53Cet article a analysé les principales conceptions du risque véhiculées par la littérature et a montré que les conceptions représentationnelles – quantitatives et constructivistes ou, plus généralement, qualitatives – s’imposaient aujourd’hui. Dans la mesure où la conjonction de ces conceptions enrichit notre compréhension du risque, nous avons montré qu’elles gagnaient à être envisagées de façon complémentaire. Pour traduire cette complémentarité, nous avons privilégié une définition multidimensionnelle du risque, qui permet de concilier les composantes quantitative et qualitative, dans la lignée des travaux de Rayner ou de Wolff. Toutefois, plutôt que d’opter pour une définition du risque fondée sur un certain nombre de dimensions déterminées, nous avons proposé une définition du risque ouverte et contextuelle, capable de rendre compte de la complexité et de la spécificité de chaque type de risque dans le contexte où il se développe. Sans nier la réalité du danger ni le caractère opératoire des définitions scientifiques classiques, l’intérêt d’une telle définition réside dans la réhabilitation des valeurs et des critères qualitatifs dans un cadre d’analyse plus global, qui rende justice au pluralisme social, dont une gestion éthique du risque ne peut plus faire l’économie. En rétablissant un équilibre en faveur de la dimension qualitative, l’élargissement du processus de gestion des risques proposé répond – partiellement du moins – aux préoccupations de la recherche contemporaine, soucieuse de penser le risque autrement qu’en termes quantitatifs (Bourg et al., 2012) et d’en renouveler la culture en faisant appel à la créativité et à l’imagination plutôt qu’à la seule expertise statistique (Lagadec 2007a ; Lagadec 2007 b).
54Cet article a été rédigé dans le cadre d’un mandat de recherches postdoctorales du Fonds de la Recherche Scientifique (FNRS, Belgique).
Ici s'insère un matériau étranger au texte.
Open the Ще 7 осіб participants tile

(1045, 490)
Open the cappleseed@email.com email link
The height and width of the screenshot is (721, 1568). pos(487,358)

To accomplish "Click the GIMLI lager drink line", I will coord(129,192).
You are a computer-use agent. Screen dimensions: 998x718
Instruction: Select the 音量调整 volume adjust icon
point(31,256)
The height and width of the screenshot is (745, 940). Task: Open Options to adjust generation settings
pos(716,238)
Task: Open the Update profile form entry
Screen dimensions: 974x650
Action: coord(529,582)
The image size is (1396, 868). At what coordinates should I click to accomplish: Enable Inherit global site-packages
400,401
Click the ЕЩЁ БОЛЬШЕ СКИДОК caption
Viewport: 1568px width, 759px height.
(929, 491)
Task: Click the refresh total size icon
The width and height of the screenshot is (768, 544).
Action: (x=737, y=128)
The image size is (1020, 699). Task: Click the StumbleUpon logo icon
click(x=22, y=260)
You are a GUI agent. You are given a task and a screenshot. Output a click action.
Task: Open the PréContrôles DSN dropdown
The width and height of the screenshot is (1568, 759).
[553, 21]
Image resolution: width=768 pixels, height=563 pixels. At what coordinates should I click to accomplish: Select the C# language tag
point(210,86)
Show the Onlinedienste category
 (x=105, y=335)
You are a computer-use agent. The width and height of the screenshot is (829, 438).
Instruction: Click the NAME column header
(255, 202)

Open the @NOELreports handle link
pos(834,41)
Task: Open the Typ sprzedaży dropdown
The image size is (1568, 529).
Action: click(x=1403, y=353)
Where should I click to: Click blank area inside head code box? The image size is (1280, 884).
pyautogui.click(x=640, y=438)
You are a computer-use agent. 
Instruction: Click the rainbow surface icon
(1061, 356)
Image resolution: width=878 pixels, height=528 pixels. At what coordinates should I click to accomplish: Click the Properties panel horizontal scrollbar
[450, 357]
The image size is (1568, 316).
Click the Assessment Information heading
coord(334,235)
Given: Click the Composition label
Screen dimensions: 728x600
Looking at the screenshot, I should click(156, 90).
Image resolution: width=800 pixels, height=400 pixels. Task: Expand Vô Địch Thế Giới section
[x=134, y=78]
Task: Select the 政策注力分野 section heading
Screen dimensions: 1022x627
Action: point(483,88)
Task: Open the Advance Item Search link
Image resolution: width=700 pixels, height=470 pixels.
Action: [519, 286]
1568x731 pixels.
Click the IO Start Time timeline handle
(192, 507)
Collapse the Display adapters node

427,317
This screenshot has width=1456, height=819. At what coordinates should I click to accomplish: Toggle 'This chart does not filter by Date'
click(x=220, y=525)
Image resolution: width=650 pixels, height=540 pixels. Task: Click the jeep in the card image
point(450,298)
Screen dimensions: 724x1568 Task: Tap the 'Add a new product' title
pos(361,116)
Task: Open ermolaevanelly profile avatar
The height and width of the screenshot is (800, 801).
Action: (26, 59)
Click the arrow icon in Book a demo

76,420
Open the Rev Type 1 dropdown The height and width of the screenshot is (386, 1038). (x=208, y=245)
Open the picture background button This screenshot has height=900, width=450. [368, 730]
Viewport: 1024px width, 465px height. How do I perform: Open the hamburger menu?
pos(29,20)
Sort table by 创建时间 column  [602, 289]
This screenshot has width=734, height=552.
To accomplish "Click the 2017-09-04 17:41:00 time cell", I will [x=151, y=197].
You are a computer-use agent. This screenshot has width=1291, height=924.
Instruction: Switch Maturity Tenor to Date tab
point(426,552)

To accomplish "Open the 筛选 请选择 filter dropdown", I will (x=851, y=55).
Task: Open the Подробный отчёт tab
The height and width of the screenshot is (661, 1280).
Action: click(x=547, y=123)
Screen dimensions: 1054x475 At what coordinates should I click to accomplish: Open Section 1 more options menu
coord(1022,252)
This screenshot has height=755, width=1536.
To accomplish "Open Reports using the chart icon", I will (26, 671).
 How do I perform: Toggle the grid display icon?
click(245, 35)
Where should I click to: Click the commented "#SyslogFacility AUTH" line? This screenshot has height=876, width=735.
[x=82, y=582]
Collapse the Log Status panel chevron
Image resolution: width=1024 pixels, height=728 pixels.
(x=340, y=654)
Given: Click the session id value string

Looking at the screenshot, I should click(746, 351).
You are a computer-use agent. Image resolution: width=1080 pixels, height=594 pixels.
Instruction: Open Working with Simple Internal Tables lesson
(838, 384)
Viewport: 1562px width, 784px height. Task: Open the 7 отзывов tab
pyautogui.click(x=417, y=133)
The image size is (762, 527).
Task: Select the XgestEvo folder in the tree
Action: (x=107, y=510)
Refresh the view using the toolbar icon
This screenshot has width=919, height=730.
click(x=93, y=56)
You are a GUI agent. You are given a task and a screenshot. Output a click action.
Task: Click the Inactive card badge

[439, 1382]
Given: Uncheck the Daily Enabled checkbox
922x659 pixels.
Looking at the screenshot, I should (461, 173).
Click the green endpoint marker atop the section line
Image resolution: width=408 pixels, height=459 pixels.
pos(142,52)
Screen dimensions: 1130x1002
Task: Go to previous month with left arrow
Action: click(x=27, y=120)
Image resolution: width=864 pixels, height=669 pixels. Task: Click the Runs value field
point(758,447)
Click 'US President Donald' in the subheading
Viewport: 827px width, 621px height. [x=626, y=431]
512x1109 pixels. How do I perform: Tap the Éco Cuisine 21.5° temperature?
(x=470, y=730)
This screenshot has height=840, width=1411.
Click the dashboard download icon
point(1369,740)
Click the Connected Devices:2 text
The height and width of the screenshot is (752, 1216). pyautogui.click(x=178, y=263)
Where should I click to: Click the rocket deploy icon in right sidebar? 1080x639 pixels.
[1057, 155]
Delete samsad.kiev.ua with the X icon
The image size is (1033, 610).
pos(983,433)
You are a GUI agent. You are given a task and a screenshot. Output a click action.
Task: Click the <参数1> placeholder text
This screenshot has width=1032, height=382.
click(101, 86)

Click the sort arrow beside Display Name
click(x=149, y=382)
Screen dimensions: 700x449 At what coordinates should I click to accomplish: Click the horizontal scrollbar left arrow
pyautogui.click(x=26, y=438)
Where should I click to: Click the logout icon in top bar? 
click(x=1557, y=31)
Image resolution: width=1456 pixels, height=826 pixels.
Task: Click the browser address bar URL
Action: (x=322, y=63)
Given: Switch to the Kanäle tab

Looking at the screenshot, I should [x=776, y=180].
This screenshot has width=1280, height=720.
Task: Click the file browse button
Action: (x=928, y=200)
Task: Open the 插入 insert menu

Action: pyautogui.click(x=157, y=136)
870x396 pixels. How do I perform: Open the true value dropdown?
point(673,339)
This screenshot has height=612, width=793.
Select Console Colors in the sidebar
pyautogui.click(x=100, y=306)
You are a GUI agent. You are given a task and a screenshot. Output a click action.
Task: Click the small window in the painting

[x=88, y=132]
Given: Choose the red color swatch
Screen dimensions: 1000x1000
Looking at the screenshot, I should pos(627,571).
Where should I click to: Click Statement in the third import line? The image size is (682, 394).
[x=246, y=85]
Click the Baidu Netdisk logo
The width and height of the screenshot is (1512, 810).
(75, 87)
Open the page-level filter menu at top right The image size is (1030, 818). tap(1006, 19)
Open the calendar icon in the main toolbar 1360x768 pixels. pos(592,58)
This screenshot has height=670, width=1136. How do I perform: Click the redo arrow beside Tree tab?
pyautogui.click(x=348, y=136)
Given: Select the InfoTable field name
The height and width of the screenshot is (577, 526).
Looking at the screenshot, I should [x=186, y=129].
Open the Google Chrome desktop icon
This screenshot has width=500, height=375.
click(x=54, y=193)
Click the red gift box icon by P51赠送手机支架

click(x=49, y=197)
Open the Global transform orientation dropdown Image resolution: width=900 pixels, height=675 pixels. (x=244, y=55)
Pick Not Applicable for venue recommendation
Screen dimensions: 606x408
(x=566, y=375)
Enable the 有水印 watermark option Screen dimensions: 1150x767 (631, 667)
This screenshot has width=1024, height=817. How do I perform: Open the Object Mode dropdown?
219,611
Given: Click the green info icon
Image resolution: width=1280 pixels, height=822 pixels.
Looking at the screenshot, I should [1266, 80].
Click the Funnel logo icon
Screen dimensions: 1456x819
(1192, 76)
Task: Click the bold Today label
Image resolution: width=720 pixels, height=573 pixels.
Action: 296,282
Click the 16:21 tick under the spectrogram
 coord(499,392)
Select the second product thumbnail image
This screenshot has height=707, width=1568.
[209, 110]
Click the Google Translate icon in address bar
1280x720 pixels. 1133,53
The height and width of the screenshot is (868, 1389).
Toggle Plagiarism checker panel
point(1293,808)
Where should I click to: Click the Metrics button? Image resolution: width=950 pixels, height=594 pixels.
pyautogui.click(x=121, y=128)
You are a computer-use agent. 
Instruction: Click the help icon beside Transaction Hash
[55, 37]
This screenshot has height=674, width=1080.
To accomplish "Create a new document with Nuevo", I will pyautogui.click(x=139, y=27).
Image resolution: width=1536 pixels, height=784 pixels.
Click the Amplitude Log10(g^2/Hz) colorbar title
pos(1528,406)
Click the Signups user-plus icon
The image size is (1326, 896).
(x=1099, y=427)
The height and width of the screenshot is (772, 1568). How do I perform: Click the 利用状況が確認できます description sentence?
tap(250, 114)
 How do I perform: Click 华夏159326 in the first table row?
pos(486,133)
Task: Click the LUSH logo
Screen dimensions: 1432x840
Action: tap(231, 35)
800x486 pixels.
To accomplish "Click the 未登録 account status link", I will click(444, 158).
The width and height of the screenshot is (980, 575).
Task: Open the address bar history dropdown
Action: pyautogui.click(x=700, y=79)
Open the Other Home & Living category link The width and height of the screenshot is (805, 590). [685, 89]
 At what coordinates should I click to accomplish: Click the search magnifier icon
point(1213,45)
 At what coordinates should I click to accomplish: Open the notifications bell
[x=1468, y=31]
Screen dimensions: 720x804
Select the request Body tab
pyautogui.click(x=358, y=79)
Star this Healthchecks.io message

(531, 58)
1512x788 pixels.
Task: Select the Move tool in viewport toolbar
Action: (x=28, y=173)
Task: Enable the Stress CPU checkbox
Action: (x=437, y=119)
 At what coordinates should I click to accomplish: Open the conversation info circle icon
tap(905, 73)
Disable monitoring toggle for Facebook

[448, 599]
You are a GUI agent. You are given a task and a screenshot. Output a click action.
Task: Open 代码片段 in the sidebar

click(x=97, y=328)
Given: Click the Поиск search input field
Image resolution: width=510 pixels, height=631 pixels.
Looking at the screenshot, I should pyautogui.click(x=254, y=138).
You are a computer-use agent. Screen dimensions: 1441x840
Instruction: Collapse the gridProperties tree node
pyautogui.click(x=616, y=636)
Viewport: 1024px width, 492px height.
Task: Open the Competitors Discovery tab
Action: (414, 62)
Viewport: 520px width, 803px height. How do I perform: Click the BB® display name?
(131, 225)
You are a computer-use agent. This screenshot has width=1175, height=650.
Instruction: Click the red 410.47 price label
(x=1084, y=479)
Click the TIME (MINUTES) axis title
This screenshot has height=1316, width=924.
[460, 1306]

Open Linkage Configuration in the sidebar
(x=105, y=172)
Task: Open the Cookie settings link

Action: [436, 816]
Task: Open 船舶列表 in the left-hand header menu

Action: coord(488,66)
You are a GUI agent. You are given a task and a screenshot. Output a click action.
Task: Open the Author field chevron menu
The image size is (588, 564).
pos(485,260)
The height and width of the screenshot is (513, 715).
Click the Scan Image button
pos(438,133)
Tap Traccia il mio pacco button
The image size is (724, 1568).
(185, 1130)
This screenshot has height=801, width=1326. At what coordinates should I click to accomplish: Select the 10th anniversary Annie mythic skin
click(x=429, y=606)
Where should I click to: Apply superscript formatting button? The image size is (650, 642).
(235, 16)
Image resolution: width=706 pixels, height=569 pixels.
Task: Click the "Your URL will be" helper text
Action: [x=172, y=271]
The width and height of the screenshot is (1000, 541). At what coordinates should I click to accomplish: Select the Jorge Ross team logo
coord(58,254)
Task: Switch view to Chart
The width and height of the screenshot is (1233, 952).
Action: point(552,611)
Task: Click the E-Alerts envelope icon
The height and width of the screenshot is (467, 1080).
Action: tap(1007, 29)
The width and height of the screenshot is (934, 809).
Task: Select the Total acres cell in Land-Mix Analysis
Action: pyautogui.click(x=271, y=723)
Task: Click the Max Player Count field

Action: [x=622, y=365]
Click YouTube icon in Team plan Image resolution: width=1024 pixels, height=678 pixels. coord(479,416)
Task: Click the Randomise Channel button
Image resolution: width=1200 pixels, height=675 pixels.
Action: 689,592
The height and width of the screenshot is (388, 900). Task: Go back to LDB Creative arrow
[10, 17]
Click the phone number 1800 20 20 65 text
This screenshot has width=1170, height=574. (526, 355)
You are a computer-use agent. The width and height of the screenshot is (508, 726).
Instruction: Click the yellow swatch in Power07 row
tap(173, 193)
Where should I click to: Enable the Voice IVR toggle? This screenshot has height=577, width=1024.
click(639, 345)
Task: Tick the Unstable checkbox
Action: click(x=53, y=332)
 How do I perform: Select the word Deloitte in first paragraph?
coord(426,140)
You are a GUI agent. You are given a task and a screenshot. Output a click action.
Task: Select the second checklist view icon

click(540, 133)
Il a partiellement été présenté lors du colloque « Retour sur la société du risque », qui s’est tenu à Cerisy-La-Salle en septembre 2011. L’auteur souhaite remercier les organisateurs ainsi que les participants pour leurs interventions constructives. Il tient également à adresser ses remerciements à deux relecteurs anonymes, dont les commentaires ont permis d’enrichir et de clarifier ce texte.